Chief Executive James Mulva, who received a $1.5 million salary last year, also pulled in about $30 million from exercising previously awarded stock options and stock awards.
Q: Is Baron Growth Fund worth my investment? --C.R., via the Internet
A: Portfolio manager Ron Baron, a proven stock-picker, likes young, inexpensive, undiscovered companies he can hold for a long time.
Technology stocks are not his bag, because he doesn't think their product cycles last long enough to become the long-term holdings he favors. He has shown a preference for casino and gaming stocks.
The Baron Growth Fund (BGRFX) is up 10 percent over the past 12 months and its three-year annualized return is 14 percent. Both results rank in the top one-fourth of small growth funds.
The fund, which was closed for a year before being reopened to new investment in August, is not the pure small growth fund some investors might be seeking. To cope with its larger asset base, it has increased its number of stocks and added more mid-cap stocks.
"We don't recommend Baron Growth Fund because the $6 billion asset size makes it difficult for its small- and mid-cap manager to maintain success of the past, though those who already own it should probably stick with it," said Kerry O'Boyle, analyst with Morningstar Inc. in Chicago. "For those who do own it, you can use it to balance your larger-cap holdings."
Baron, who looks for stocks that he thinks can double in price during the next five years, has run this fund since its inception in 1994 and also manages Baron Asset Fund. He emphasizes firms with quality management and keeps in contact with the executives of companies whose stock he owns.
Nearly one-third of the fund's portfolio is in consumer services, and almost one-fourth is in financial services.
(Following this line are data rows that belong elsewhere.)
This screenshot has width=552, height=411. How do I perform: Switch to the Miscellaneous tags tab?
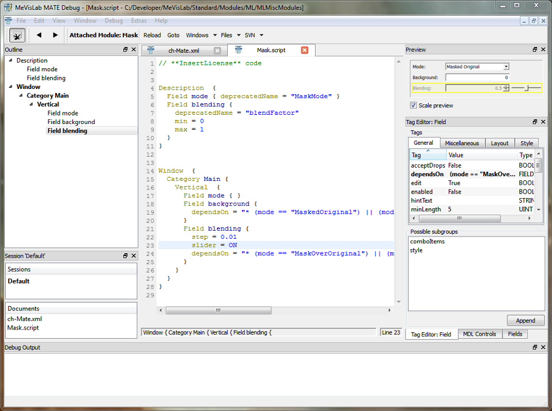click(462, 143)
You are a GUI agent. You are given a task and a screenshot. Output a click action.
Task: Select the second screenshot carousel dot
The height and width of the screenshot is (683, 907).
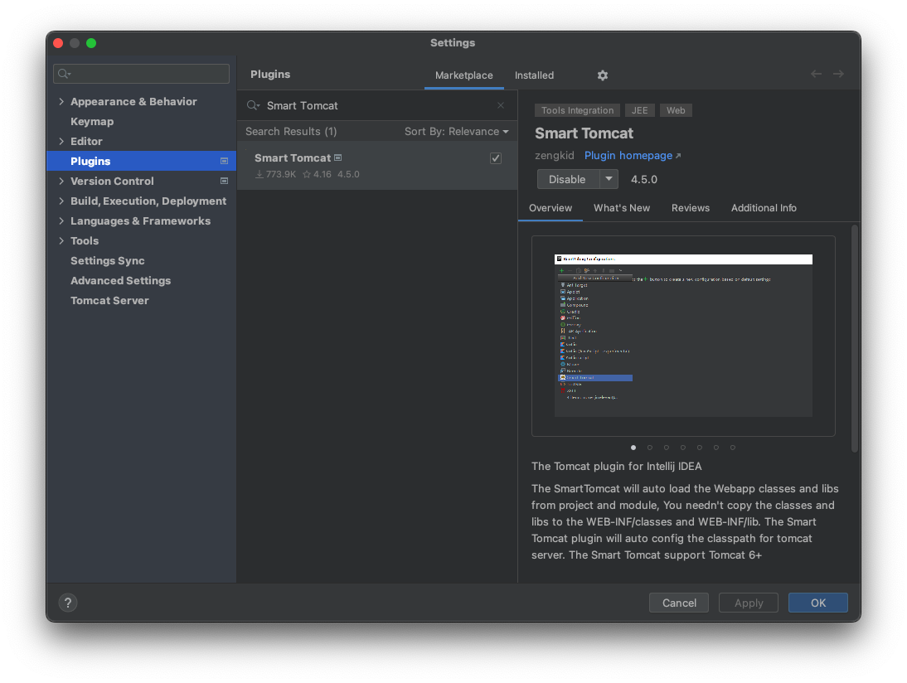point(650,447)
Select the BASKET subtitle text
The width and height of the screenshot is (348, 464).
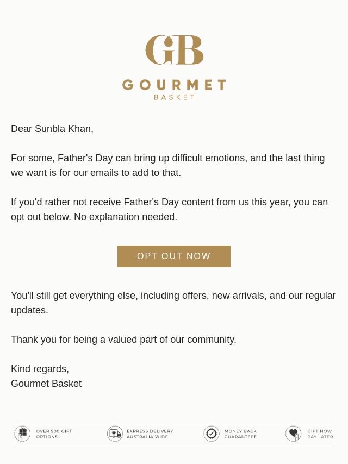pyautogui.click(x=174, y=97)
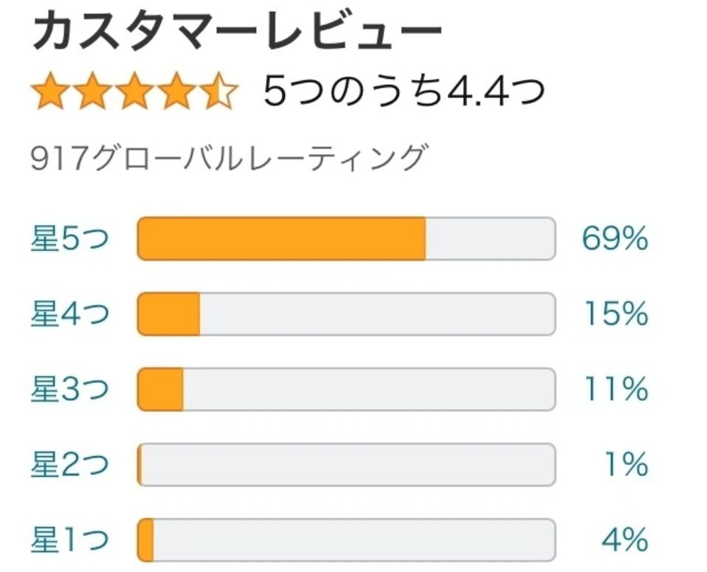The width and height of the screenshot is (707, 572).
Task: Click the 1-star histogram bar
Action: pyautogui.click(x=346, y=540)
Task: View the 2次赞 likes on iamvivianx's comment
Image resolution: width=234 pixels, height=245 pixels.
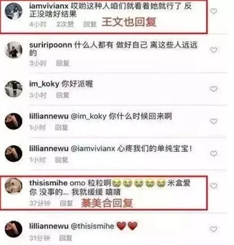Action: 65,24
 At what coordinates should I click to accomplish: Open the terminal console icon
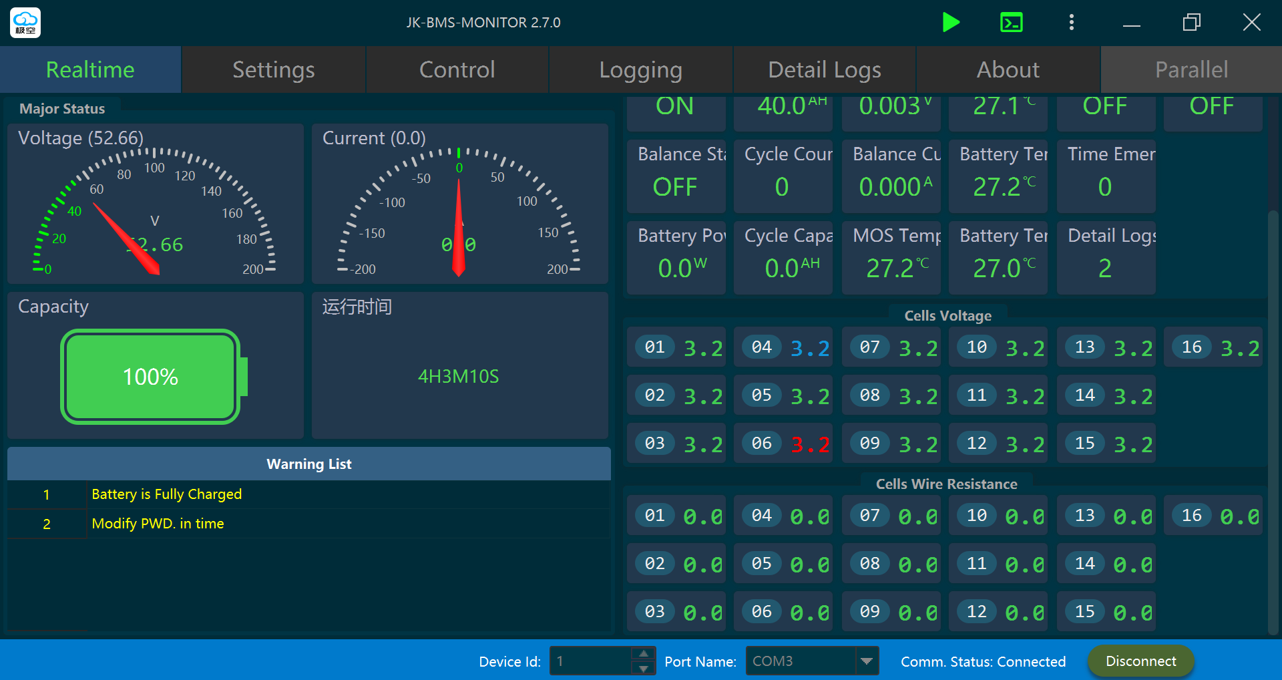point(1011,23)
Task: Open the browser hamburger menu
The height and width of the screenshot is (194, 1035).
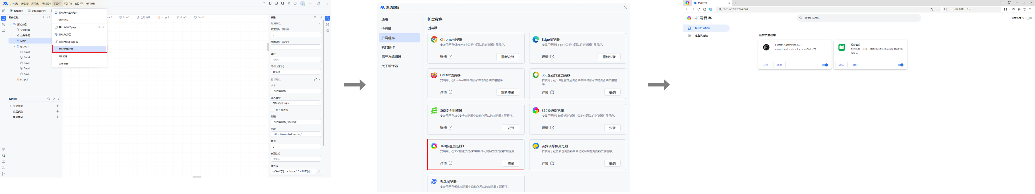Action: point(1030,9)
Top holdings were recently Jefferies Group, CB Richard Ellis Group, Four Seasons Hotel, Dick's Sporting Goods, Amerigroup, Arch Capital Group Ltd., First Marblehead, Station Casinos, Manor Care and Edwards Lifesciences.
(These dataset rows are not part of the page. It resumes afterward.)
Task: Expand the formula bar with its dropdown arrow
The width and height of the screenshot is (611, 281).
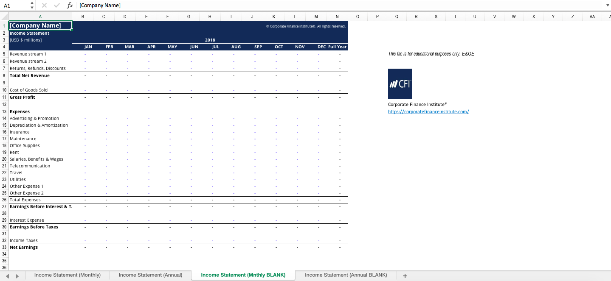Action: [608, 6]
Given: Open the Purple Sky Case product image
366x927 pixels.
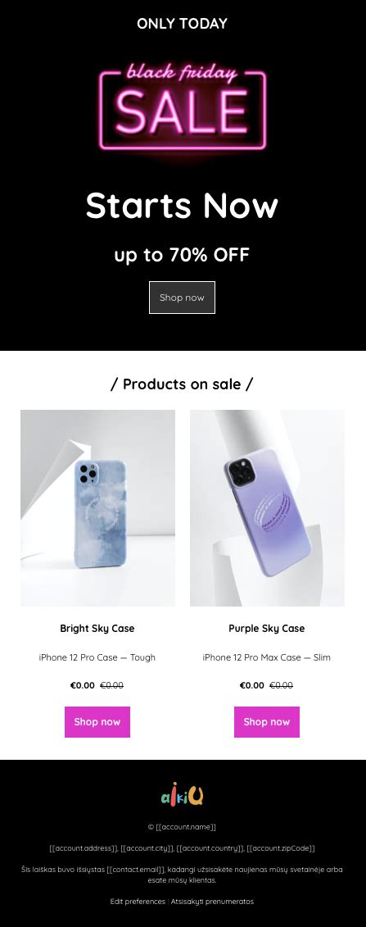Looking at the screenshot, I should point(267,508).
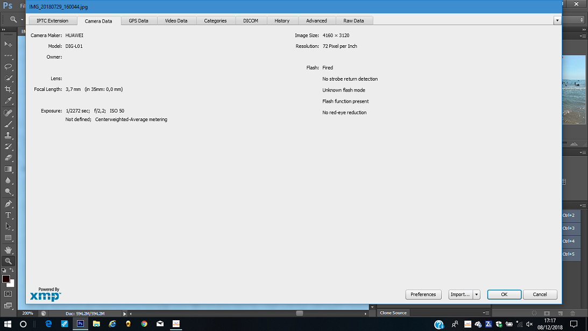Screen dimensions: 588x331
Task: Select the Lasso tool
Action: pos(8,67)
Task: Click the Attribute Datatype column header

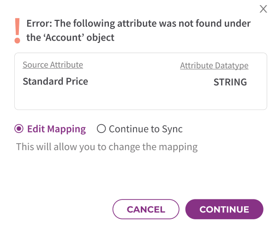Action: (214, 66)
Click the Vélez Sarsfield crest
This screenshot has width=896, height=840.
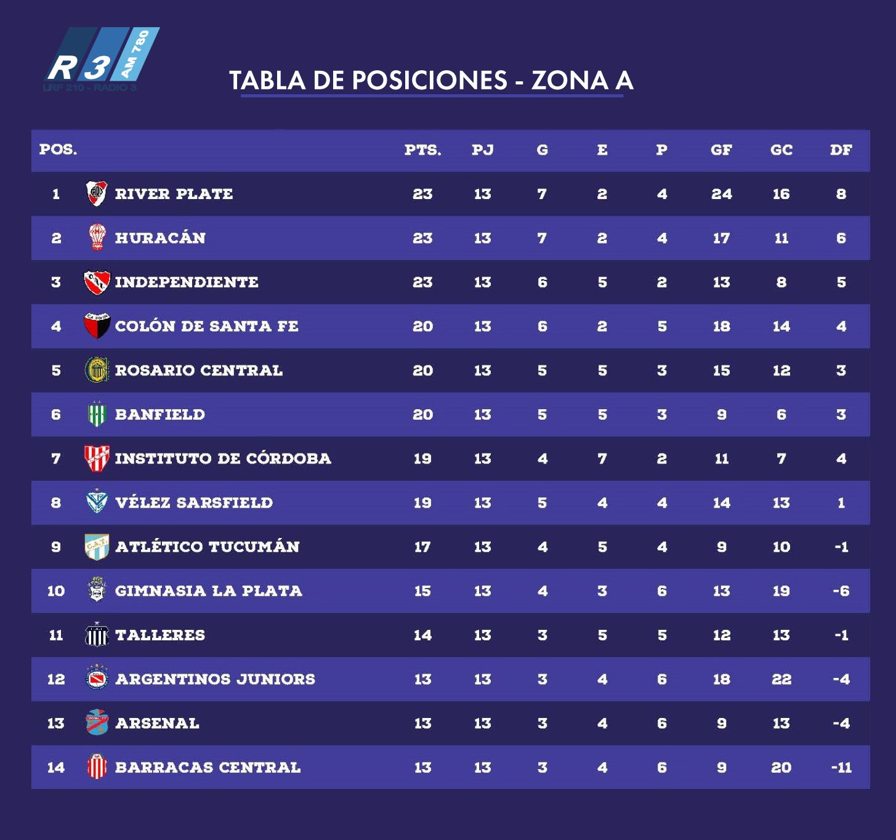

This "no-load" (no sales charge) fund requires a $2,000 minimum initial investment and has an annual expense ratio of 1.31 percent.
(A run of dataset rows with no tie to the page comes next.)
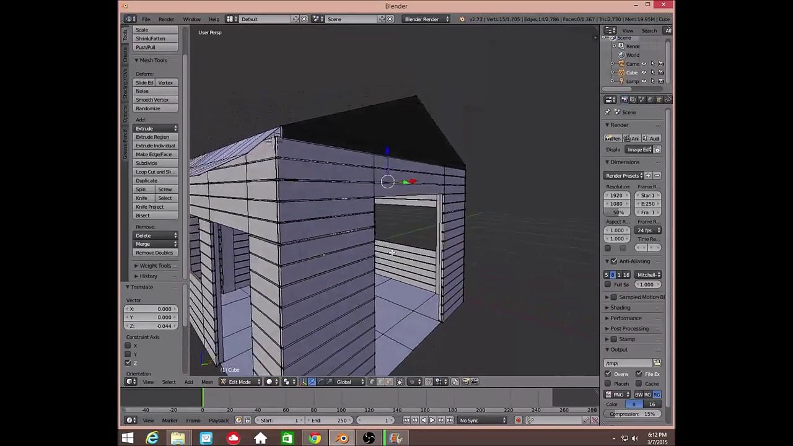Viewport: 793px width, 446px height.
Task: Expand the Weight Tools panel
Action: coord(154,266)
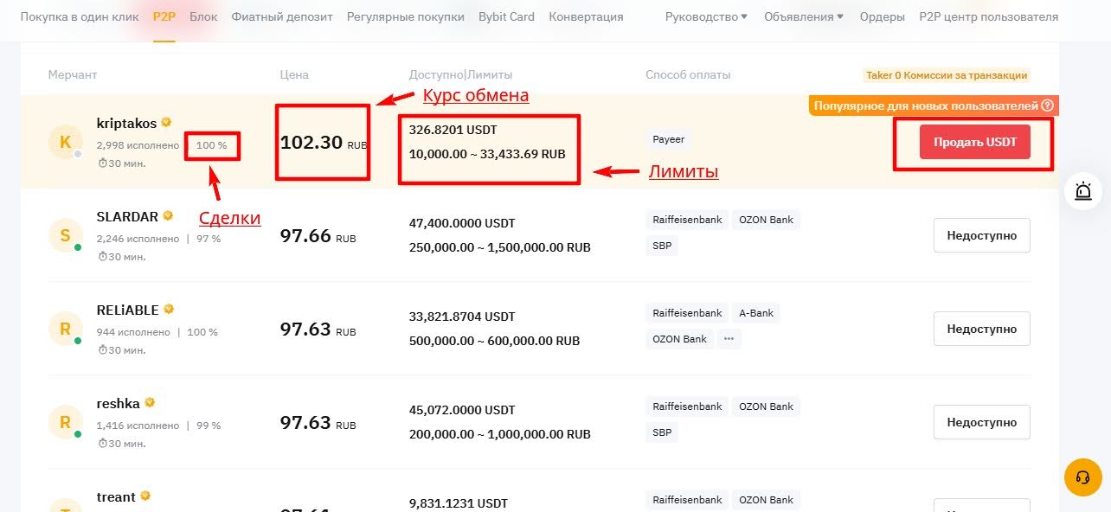Click the Конвертация menu item
1111x512 pixels.
tap(585, 16)
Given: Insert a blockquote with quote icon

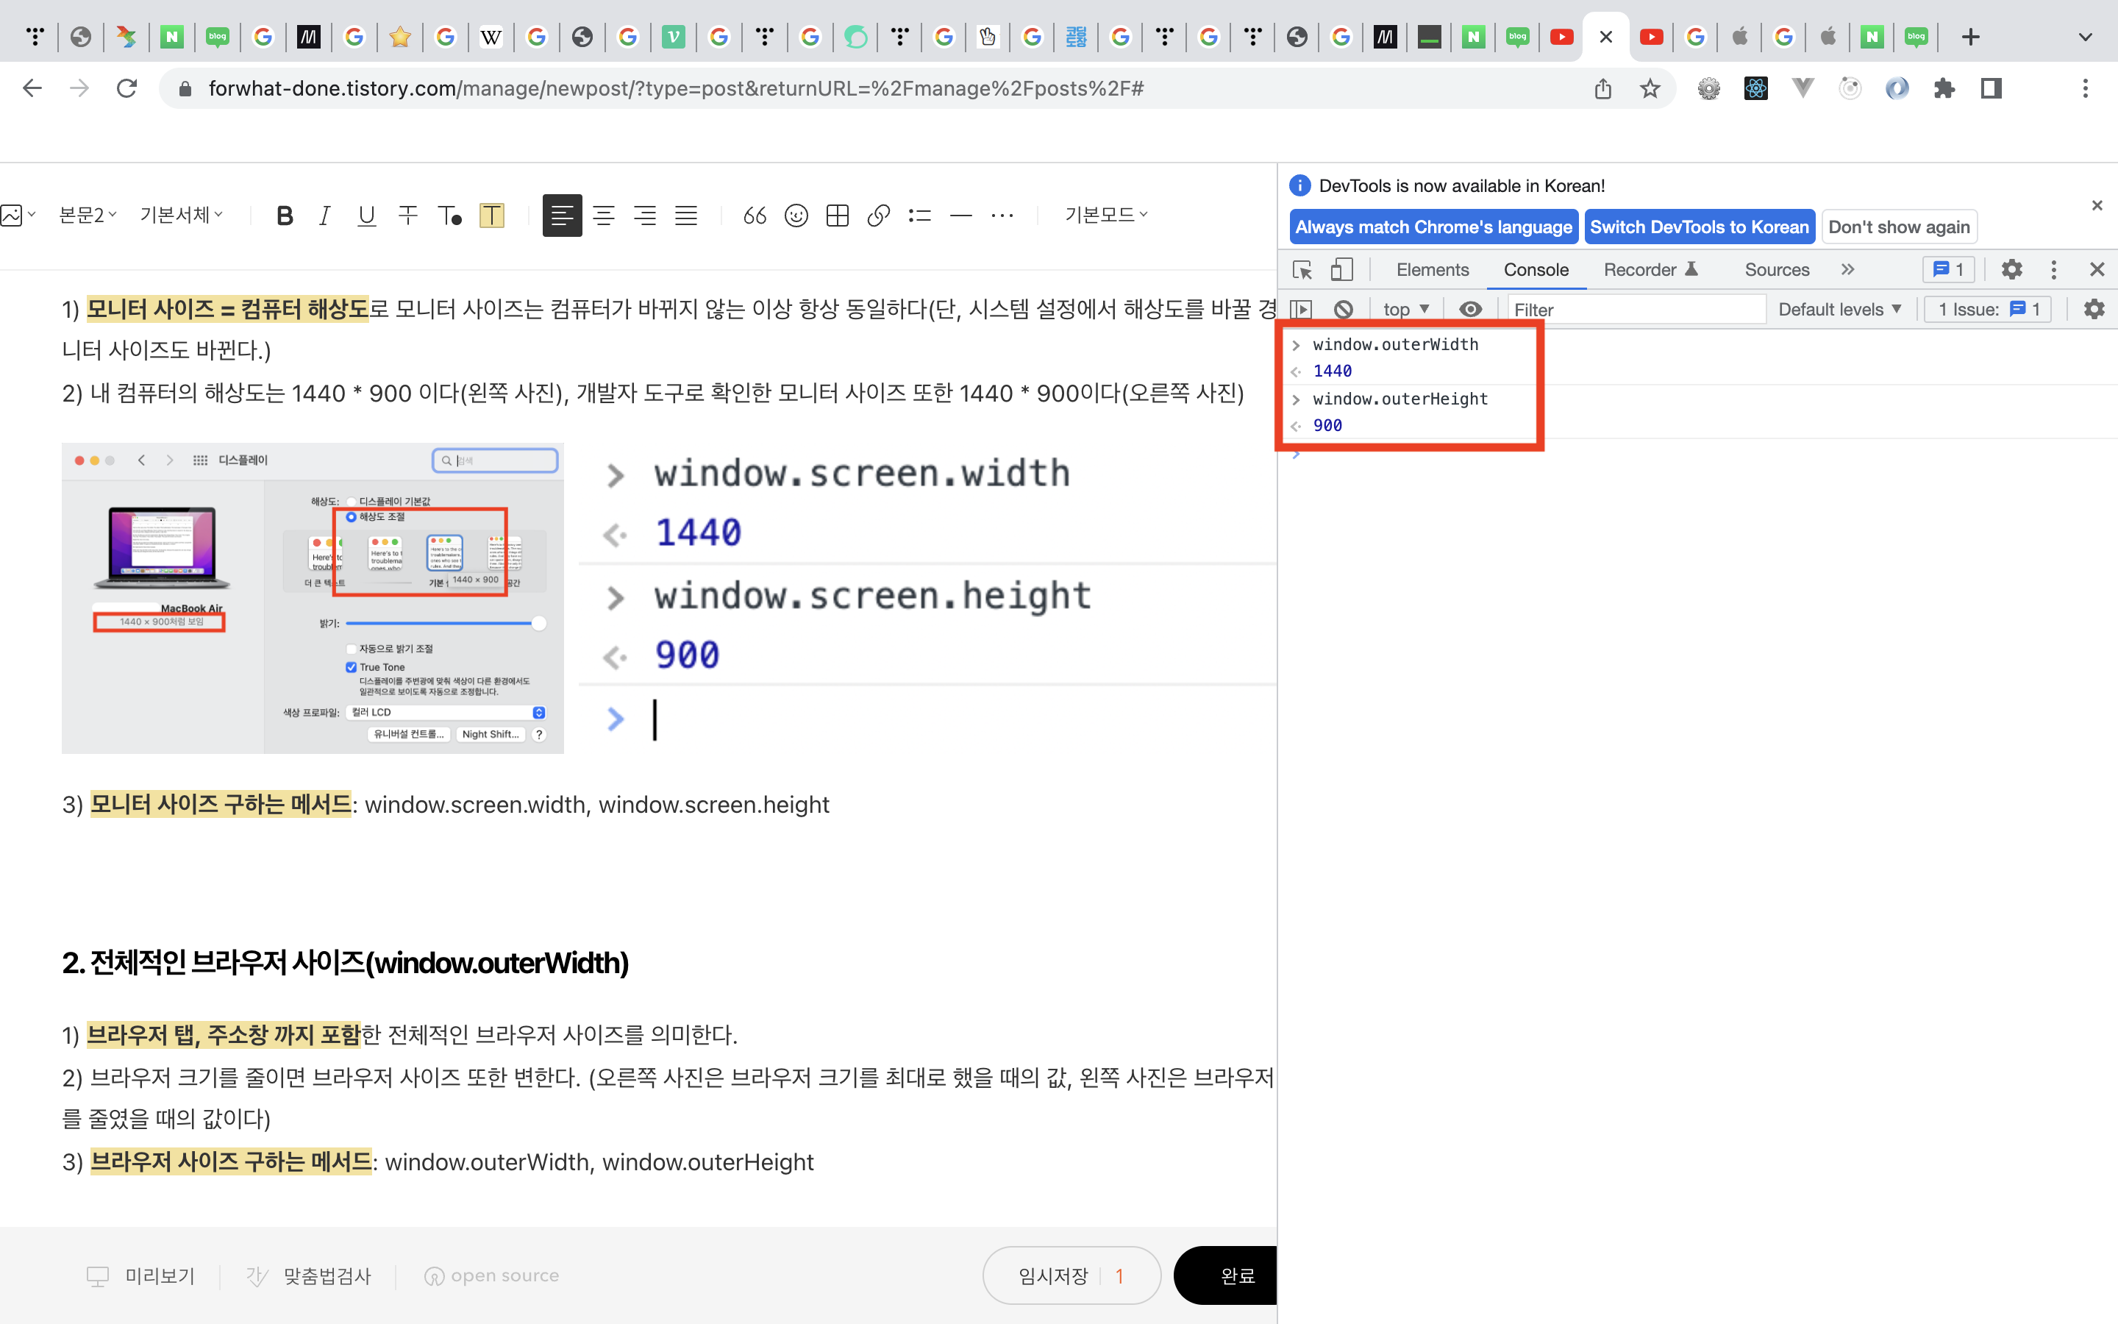Looking at the screenshot, I should coord(754,215).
Baron settled charges of stock-price manipulation with the Securities and Exchange Commission in 2003. He neither admitted nor denied wrongdoing.
Q: I am interested in laddering my bonds and certificates of deposit. How do I go about doing this? --D.F., via the Internet
A: The ladder, a concept often used by financial planners, involves building a portfolio of bonds and/or CDs that typically mature one year after the other. This insulates you from interest rate fluctuations and permits you to take advantage of positive rate moves when possible.
You would have a portfolio of short-, mid- and long-term instruments. As a result, your money is not locked in just one lump-sum instrument for a prolonged period. You can protect your portfolio and have better control of your cash flow.
For example, if you purchase instruments coming due in two, three, four and five years, you can move to benefit from higher rates when your shortest-term investment comes due.
"First decision is the length of the ladder, and, while we typically do a 10-year ladder, you could do any length you want," said Harold Evensky, a certified financial planner with Evensky & Katz in Coral Gables, Fla., noting that CDs may not offer as may different durations as bonds do. "You must also decide the nature of the investments, such as whether they will be tax-exempt municipals, and what the quality of the bonds will be."